Верстах в пятнадцати мы догнали обоз и охоту, пересели на заранее оседланных лошадей и, присоединив к себе борзятников обеих охот, тронулись до места. Любо было глядеть на эту длинную нить всадников, бодрых, развязных, веселых, с бравою посадкой, на одномастных, крепких и красивых лошадях. Может быть, мне бы и не пришло на мысль говорить об этом, если б справедливость моего впечатления не подтверждалась свидетельством совершенно посторонним.
По пути нам следовало проезжать помещичье село; охотники съехались и грянули песню; широкая улица вела селом к барской усадьбе, мимо сада которой лежал наш путь. Народ повалил к нам навстречу: мужики, с цепами и метлами в руках, бежали словно на пожар; мальчики и девочки орали во всю глотку; им вторили дворовые собаки, трусливо выставляя морды из-под ворот; куры взлетали, кудахтали и выкрикивали свою куриную тревогу; впереди нас, подняв хвост, металась по улице испуганная телушка и ревела неистово; из сеней выскакивали на улицу черные, словно из трубы, закоптелые бабы и гамели к соседкам:
— Акулька! Акулька: глядь-кио-о-о? И на, какой, о-о! Мотька, не дури, съисть…
Но Мотька все-таки горланил как-то не по-человечьи доискивался в навозе щепки, чтоб метнуть ею в борзых.
1-й охотник. Вот она, мордва-то семиглазая… Кирюха, глядь-ка, вон выскочила: еще потемней!
Кирюха (к бабе потемнее): Ты, красотка, из которого села?
Баба осклабилась и закрыла рот рукавом.
3-й охотник (проезжая): Вот они каковы, нонешиие!
4-й охотник: Хуже давешних.
5-й охотник: Ха, ха, ха!
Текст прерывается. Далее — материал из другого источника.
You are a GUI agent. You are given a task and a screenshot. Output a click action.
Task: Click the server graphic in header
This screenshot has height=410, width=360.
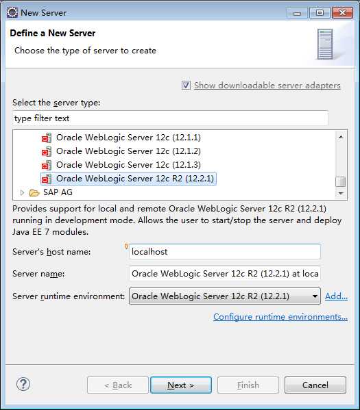click(325, 44)
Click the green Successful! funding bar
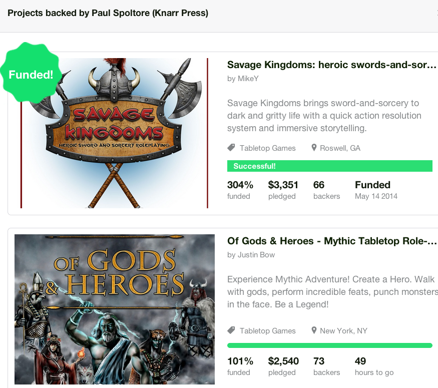 click(329, 166)
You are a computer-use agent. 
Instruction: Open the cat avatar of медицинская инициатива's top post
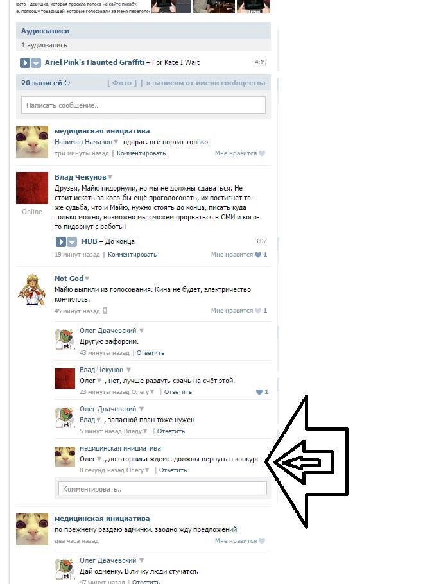click(32, 142)
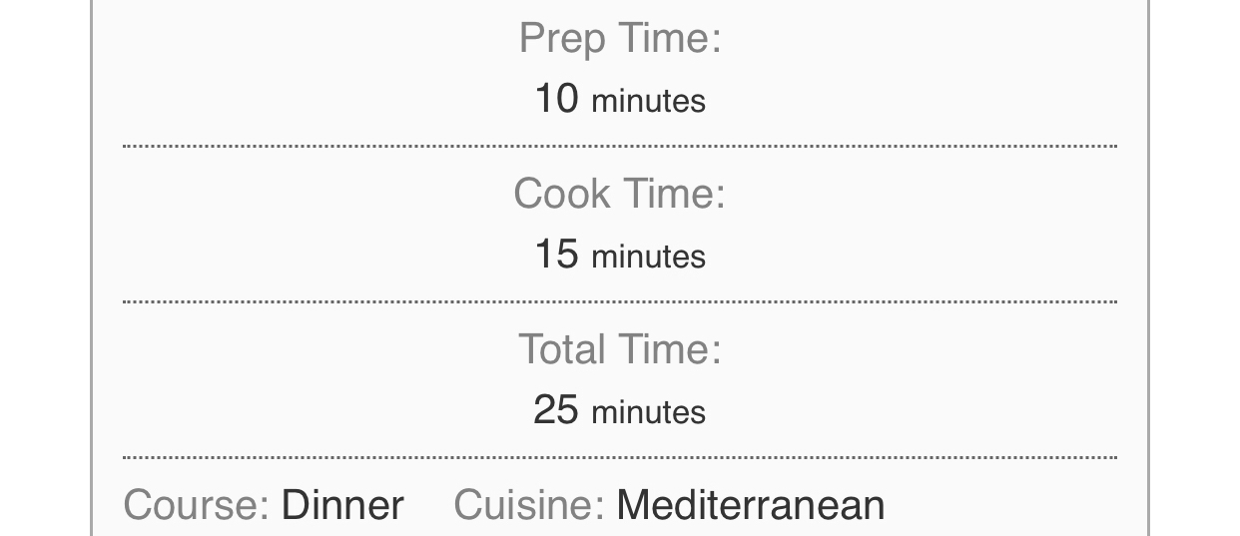Click the minutes text beside 10
The height and width of the screenshot is (536, 1240).
pyautogui.click(x=648, y=101)
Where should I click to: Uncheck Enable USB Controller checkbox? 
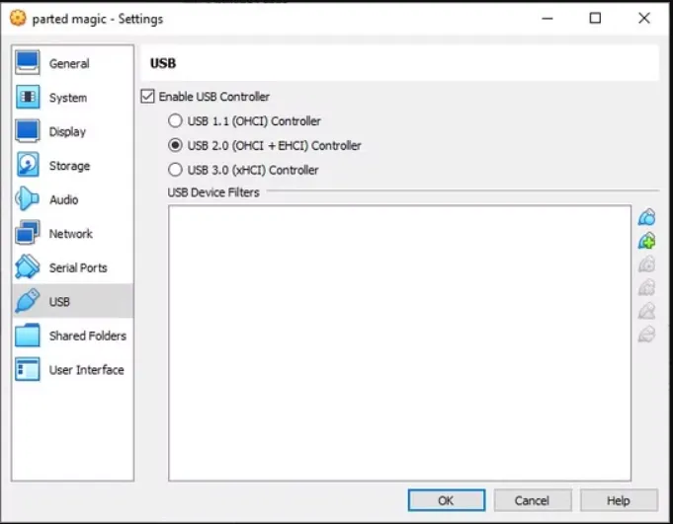click(x=148, y=97)
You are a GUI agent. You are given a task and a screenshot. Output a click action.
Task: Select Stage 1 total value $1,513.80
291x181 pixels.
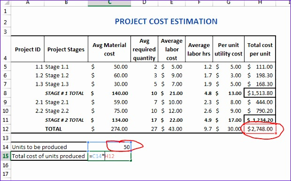[x=260, y=93]
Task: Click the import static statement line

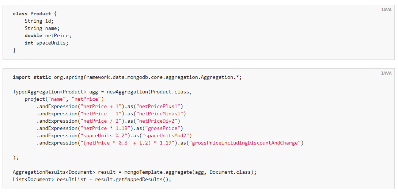Action: click(x=128, y=77)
Новые — псовые, бурдастым[208] сродни…
Задние: Не замай, умоется… А то приснится.
Последний: Эй, матка! Рыло-то прибери в чулан! К празднику годится…
Баба: Ишь ты… Мотька, не дури!
У решетки палисадника появились несколько дам и барышень; все они, как было заметно, жадно рассматривали и любовались нашим поездом; одна из них самая живая и восторженная, говорила без умолка: — Voila chasseurs! Ah, guels chevaux. Regarde, Arehandrine, quelle charmaqnte птичка[209]! Настоящая!… — И барышня протягивала ручку, чтоб приласкать Савельеву Красотку.
— Это, видно, охотница, — сказал Владимирец.
— То есть до собак? — прибавил Алеев. Пояснения не последовало. На балконе появился, должно быть, папаша этой охотницы; в этом явлении, конечно, важность не велика, но велико и важно то, как лоснилось и отдувалось у этого папаши брюшко, солидное, хорошее, настоящее брюшко, как мягкий, нежный подбородок папаши лежал в виде подковы на вздутой манишке, словно невареная колбаса; важнее же всего — как держал этот папаша салфетку в правой руке и как щурил он один глаз, зорко, устойчиво оглядывая всех нас остальным.
— Ну, этот что, Виссарион Николаевич? — спросив граф у Владимирца.
Тот измерил расстояние, на котором был от папаши, отскакал саженей на пятьдесят вперед, повернул лошадь и поехал к нам шагом. В минуту этот способнейший копировщик отдул брюшко, прищурил левый глаз и так держал арапник в руке, что мы сразу признали в нем папашу с салфеткою и разразились общим смехом; Владимирец все-таки ехал и молчал, но лицо его как нельзя яснее договаривало: дескать, дурачье! Куда вас нелегкая несет? Нельзя ли этак… вот, холодная индейка… биток заказал, а пока подадут — грибки, вот селедка, рекомендую, сливки настоящие… для возбуждения… — И Владимирец зачмокал, простонал и посмотрел на нас с упреком, с сожалением: дескать, эх, пустой народ! Не знают, что нужно человеку!